▸ Exercise aim: In the foo1.txt experiment log, what data size and query size are reported?

─── Selected extract ───

I have 2 text files that contain contents like below :


/*foo1.txt*/

Number of data records: 1000
Number of attributes: 231
Class attribute index: 231
Monotonic Transformation: None
Number of class labels: 10
Number of folds: 10
Test fold: 1
Random seed: 0
(Dis)similarity measure: Test_SVM
Task: SVMi
Number of bins (b): 10
Histogram type: EF
Number of trees (T): 0 (For tree-based methods.)
Sample size (W): 0 (For tree-based methods.)
Running Experiment... Please wait...
     #Atts. considered as irrelevant: 0
     Data size: 900; Query size: 100
     Dimensionality of the space: 230
     ... using Test SVM for SVM ...
     ... Equal Frequency discretisation (b=10) ...

─── Extracted information ───

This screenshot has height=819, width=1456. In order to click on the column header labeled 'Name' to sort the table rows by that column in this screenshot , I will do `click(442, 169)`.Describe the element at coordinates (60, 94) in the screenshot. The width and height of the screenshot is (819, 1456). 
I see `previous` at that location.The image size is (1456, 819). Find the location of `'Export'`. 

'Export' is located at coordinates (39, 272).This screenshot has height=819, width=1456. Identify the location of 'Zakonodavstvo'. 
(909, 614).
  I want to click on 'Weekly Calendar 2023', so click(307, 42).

───

▸ Exercise response: Data size 900; query size 100.